Simulating Filter Bubble on Short-video Recommender System with Large Language Model Agents
Nicholas Sukiennik, Haoyu Wang, Zailin Zeng, Chen Gao, Yong Li
TL;DR
This work investigates how filter bubbles emerge in short-video recommender systems by deploying a large language model (LLM)–based agent framework integrated with matrix factorization and factorization machines–based recommenders and real-world video data. The closed-loop simulation enables realistic user–feedback dynamics, revealing that demographic features and category attraction influence content homogenization and that interventions such as cold-start matching and progressive feedback weighting can mitigate bubble effects while preserving user satisfaction. Empirical results show that personality-driven motivations tend to produce stronger bubbles, whereas uses-and-gratifications motivations yield more diverse exposure; demographic signals like age and phone price also modulate diversity. The framework offers a rapid prototyping platform for designing diverse, inclusive recommender strategies and highlights practical considerations for reducing algorithmic bias in digital spaces.
Abstract
An increasing reliance on recommender systems has led to concerns about the creation of filter bubbles on social media, especially on short video platforms like TikTok.
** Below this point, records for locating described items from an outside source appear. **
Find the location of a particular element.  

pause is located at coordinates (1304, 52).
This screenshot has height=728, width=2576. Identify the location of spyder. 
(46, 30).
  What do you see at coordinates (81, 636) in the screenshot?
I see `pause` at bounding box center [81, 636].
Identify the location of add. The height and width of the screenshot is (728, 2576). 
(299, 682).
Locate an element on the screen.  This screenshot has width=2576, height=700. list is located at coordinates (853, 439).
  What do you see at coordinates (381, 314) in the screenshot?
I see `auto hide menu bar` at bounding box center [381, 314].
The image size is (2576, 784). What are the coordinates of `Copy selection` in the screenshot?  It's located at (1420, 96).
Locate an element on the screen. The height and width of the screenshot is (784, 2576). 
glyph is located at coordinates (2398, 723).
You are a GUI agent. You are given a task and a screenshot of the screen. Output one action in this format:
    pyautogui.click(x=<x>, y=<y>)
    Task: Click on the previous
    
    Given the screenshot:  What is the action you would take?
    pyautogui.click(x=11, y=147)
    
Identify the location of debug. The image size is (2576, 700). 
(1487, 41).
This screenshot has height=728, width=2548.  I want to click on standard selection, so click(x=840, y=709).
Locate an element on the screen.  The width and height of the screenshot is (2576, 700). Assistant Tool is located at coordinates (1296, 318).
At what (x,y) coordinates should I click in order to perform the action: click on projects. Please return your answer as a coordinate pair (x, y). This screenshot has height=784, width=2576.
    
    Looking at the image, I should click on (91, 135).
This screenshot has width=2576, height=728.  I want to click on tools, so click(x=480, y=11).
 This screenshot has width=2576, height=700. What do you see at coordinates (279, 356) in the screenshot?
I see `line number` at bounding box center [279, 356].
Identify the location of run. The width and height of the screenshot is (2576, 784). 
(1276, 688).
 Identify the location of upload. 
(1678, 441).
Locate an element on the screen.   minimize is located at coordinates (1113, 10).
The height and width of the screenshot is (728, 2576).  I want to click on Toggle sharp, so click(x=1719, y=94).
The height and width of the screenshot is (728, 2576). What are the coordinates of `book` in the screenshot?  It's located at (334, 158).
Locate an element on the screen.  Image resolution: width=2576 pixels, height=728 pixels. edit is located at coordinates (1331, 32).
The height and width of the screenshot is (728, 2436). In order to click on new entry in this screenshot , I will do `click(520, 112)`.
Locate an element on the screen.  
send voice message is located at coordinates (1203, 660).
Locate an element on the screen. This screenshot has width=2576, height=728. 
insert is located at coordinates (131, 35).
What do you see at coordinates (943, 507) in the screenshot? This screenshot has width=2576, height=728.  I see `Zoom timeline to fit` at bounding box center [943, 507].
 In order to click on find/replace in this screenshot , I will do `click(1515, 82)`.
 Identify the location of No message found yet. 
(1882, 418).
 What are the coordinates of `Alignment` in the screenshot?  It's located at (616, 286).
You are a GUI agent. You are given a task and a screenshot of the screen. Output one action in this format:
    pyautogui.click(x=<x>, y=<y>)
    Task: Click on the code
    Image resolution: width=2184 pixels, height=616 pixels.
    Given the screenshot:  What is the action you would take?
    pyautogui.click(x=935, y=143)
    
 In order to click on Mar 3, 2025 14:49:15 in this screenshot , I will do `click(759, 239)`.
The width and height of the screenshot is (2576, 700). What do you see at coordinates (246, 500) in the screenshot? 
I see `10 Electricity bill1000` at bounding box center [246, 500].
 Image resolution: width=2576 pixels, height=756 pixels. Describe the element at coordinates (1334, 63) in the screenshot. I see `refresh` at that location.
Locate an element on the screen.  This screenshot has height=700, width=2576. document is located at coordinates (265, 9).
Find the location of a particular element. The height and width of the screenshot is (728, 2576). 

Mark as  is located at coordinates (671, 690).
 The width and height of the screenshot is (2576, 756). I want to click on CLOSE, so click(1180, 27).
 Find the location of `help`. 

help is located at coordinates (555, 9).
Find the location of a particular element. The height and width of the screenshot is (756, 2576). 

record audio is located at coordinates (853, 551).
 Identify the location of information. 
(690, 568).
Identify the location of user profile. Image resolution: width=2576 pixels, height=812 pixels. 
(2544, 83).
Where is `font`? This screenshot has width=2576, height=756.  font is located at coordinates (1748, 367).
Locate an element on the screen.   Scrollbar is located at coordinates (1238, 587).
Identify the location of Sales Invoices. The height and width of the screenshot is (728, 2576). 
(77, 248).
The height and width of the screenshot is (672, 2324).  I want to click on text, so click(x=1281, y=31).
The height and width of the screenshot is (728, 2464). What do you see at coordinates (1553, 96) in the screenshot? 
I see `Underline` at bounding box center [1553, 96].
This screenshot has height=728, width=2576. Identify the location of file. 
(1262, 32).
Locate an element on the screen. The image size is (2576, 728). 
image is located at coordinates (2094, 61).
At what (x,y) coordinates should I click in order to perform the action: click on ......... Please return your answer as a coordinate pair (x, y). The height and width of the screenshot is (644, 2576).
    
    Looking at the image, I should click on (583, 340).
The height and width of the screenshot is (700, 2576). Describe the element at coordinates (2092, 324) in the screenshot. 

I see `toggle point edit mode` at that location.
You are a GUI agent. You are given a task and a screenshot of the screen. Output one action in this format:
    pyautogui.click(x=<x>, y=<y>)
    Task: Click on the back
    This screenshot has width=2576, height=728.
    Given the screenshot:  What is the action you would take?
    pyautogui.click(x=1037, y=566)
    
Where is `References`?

However, their formation is still not entirely understood due to the complex dynamics between recommendation algorithms and user feedback. In this paper, we aim to shed light on these dynamics using a large language model-based simulation framework. Our work employs real-world short-video data containing rich video content information and detailed user-agents to realistically simulate the recommendation-feedback cycle. Through large-scale simulations, we demonstrate that LLMs can replicate real-world user-recommender interactions, uncovering key mechanisms driving filter bubble formation. We identify critical factors, such as demographic features and category attraction that exacerbate content homogenization. To mitigate this, we design and test interventions including various cold-start and feedback weighting strategies, showing measurable reductions in filter bubble effects. Our framework enables rapid prototyping of recommendation strategies, offering actionable solutions to enhance content diversity in real-world systems. Furthermore, we analyze how LLM-inherent biases may propagate through recommendations, proposing safeguards to promote equity for vulnerable groups, such as women and low-income populations. By examining the interplay between recommendation and LLM agents, this work advances a deeper understanding of algorithmic bias and provides practical tools to promote inclusive digital spaces.